## EXTRACT TO READ
Once we made our decision, we went out and found a medium sized freezer suitable to a hold a whole side of beef. We made a trip to the butcher to put in our order. We got to select how the meat was cut. For us, that meant a lot more steaks and ground beef and a lot less roasts and stew meat. We went and picked up our order a few days later. We transported it home and shoved it all in the freezer.

It wasn’t long before we realized something. We have all this fabulous meat but we’re really not big beef eaters. Sure we like a good steak but honestly we only ever ate beef once or twice a week. It wasn’t long before steak got boring. I recall looking at all that beef and wondering how we would ever eat it all. Plus one of the specialists advised my husband to severely limit red meat to about three times a week and avoid processed stuff due to his stroke.

Around the same time my husband lamented how hard it was to get really nice smoked meat and beef salami. Folks here grow and eat pork as much as they do beef. It’s actually really hard to find all beef salami or Montreal Smoked style beef. To get that kind of meat in a beef only variety, you pretty much have to special order it in and it never is great quality stuff. And Kosher? Forget that. It is simply not happening.

## SUPPLIED MATERIAL

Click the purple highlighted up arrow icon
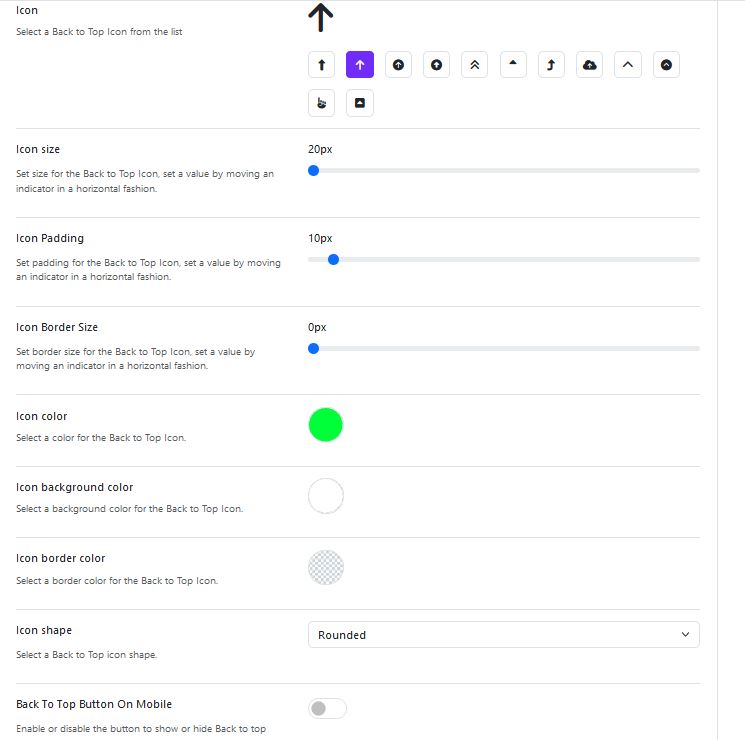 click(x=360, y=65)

* * *

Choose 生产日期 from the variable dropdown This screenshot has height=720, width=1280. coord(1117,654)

## PROBLEMS AND TASKS
**1)** Answer these questions about the beef passage.
(a) When selecting how the meat was cut, what did the household choose more of?
(b) How often did the household usually eat beef?
(c) What did one of the specialists advise the husband to do?
**2)** In the beef passage, copy the text word for word from "Once we made" to "in the freezer.".

## ANSWER SECTION
**1)**
(a) Steaks and ground beef.
(b) Once or twice a week.
(c) Severely limit red meat to about three times a week and avoid processed stuff.

**2)**
Once we made our decision, we went out and found a medium sized freezer suitable to a hold a whole side of beef. We made a trip to the butcher to put in our order. We got to select how the meat was cut. For us, that meant a lot more steaks and ground beef and a lot less roasts and stew meat. We went and picked up our order a few days later. We transported it home and shoved it all in the freezer.